Unlike traditional clocks, these clocks are regression-based models that model the relationship between independent and dependent variables. They use machine-learning tools to analyze DNA methylation data and generate a deeper understanding of aging.
But why are these clocks important? Since Horvath’s first aging clock, researchers have significantly advanced the capabilities of these clocks. The initial models primarily worked to predict chronological age, because they were limited to DNA methylation patterns as training data. As time has passed, researchers have expanded these models to predict biological age, using blood samples as well as cheek swabs to include more biomarkers beyond DNA methylation patterns.
Unlike chronological age, which only gives the number of years since birth, biological age reveals how well our bodies are functioning relative to our chronological age. Thus, measuring biological age revolutionizes health care by identifying individuals at risk of age-related diseases earlier, so they gain immediate access to treatments and preventive measures.
Recently, Horvath and his colleague Morgan Levine from Yale School of Medicine created two different clocks named DNAm PhenoAge and GrimAge, using glucose and white blood cells from a sample of the US population. These two clocks have been effective in predicting mortality and biological age. For example, Horvath used them to test 6,000 cancer samples from 32 datasets. In analyzing the results, he found that regardless of cancer type, the samples all showed signs of aging faster than normal. This is just one of the many studies using aging clocks that provide insights on how diseases progress in the human body.
The applications of such clocks are vast. According to Horvath, pairing the clocks alongside blood pressure and cholesterol tests at the clinical level provides a specific value of individual health, leading to early detection and intervention if necessary.
For young adults and children, having specific health advice tailored to them from the aging clocks is paramount in developing habits for a healthy lifestyle. At this stage, they are being applied in health care to improve the well-being of patients by accompanying existing forms of testing health, including heart tests. Thus, these clocks contribute to improving overall productivity and well-being of society.

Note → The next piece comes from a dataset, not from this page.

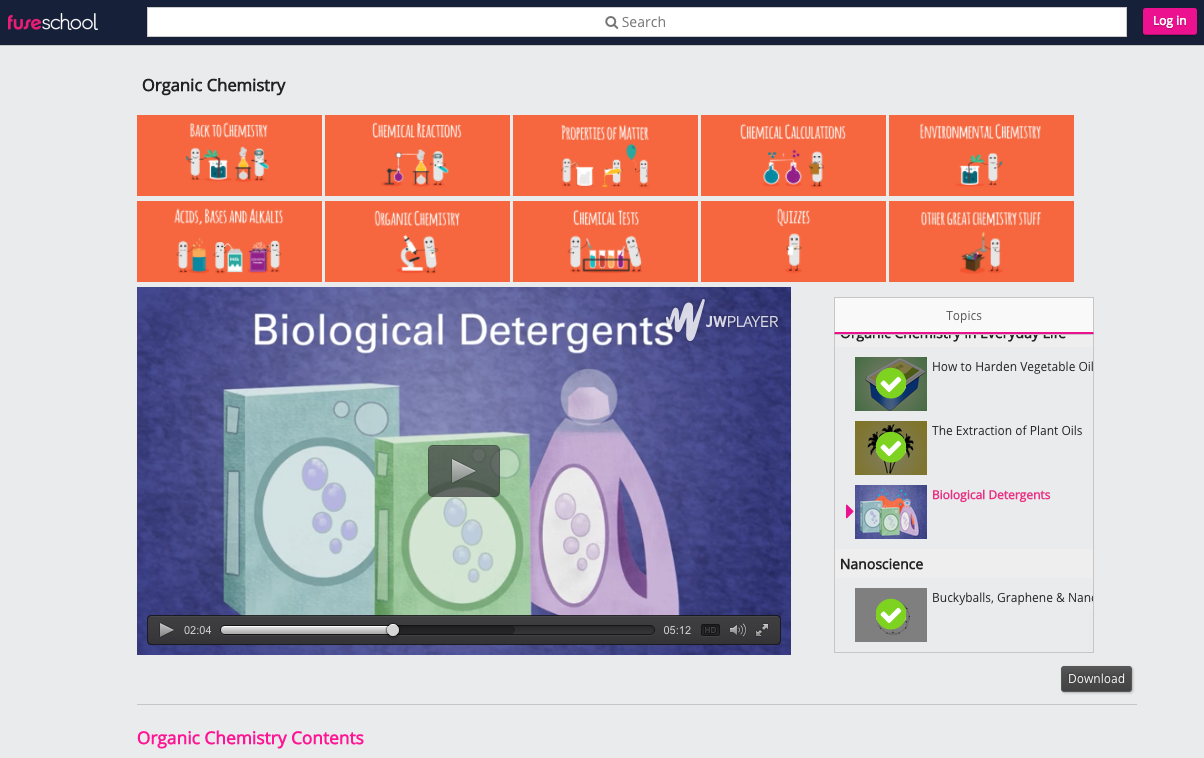Open Organic Chemistry Contents heading link
The image size is (1204, 758).
tap(250, 738)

However, questions remain about how these aging clocks are developed. Most of the clocks created by Horvath and other researchers have been based on data from blood proteins or bulk tissue, which contain many cells clustered together. From there, researchers have taken these clusters as data for the models. This method of development is good for predicting biological age. However, because the data are cell clusters, it is unclear how each individual cell type contributes to the prediction.
To address this problem, researchers within the Department of Genetics at Stanford have used RNA sequencing technologies to develop single cell aging clocks. These clocks can predict biological age through data from cell samples by utilizing RNA-sequencing technologies, which helps researchers analyze distinct aging patterns between different cell types to create a well-rounded prediction of biological age.

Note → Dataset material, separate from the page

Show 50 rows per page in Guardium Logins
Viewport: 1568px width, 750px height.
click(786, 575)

Besides the sampling questions, the practical application of these clocks to health care beyond clinics is still in development. Currently, these models are too nuanced for home use as individual units, although they can potentially complement at-home blood pressure and cholesterol tests. Ongoing research and global collaboration are crucial in advancing aging clocks from a prototype to practical tools in health care. The goal for these models is becoming not only a complement but a mainstay in health testing.
The current and future work on aging clocks is helping us understand the aging process better. In the short period of time since Horvath’s initial clock, researchers have continued to find greater methods of testing and measuring both chronological and biological age. This advancement highlights how much researchers can achieve in studying the complexity of aging and health. Through an expanded focus on biological age, researchers are redefining how we understand and manage aging and overall well-being.